### Exercise aim
In the records below, the line containing "989x705 pixels." marks the start. Copy that line and everything after it exactly, through the last line.

### Dataset records
- - - - - - -

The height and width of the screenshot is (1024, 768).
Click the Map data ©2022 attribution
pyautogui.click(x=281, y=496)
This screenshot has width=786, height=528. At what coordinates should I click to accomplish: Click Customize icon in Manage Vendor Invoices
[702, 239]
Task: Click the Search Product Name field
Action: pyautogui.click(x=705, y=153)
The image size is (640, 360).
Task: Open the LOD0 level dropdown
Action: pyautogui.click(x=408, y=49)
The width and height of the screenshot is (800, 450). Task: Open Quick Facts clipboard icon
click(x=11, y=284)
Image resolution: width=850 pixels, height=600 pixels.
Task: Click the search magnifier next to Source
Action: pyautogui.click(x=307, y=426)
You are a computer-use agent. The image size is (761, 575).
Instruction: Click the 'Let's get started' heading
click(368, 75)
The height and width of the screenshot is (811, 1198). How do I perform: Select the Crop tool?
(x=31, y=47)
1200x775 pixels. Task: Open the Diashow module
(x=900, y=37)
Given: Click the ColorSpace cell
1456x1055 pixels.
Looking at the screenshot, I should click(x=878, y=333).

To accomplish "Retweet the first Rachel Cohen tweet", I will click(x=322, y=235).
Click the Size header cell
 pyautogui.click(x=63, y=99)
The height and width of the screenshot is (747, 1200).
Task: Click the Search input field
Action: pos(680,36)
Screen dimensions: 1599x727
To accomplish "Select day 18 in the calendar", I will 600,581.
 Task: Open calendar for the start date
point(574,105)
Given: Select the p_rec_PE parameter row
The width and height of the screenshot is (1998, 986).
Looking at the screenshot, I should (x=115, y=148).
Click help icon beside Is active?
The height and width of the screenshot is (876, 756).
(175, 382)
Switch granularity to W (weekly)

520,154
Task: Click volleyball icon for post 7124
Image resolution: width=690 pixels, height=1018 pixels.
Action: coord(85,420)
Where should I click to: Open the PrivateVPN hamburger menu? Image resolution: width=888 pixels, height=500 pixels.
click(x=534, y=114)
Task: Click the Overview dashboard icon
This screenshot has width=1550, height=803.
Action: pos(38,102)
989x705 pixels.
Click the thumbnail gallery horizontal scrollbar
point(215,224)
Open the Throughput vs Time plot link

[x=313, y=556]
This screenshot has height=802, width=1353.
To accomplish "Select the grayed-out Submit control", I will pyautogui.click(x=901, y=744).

- - - - - - -

### Answer to this task
989x705 pixels.
Click the thumbnail gallery horizontal scrollbar
point(215,224)
Open the Throughput vs Time plot link

[x=313, y=556]
This screenshot has height=802, width=1353.
To accomplish "Select the grayed-out Submit control", I will pyautogui.click(x=901, y=744).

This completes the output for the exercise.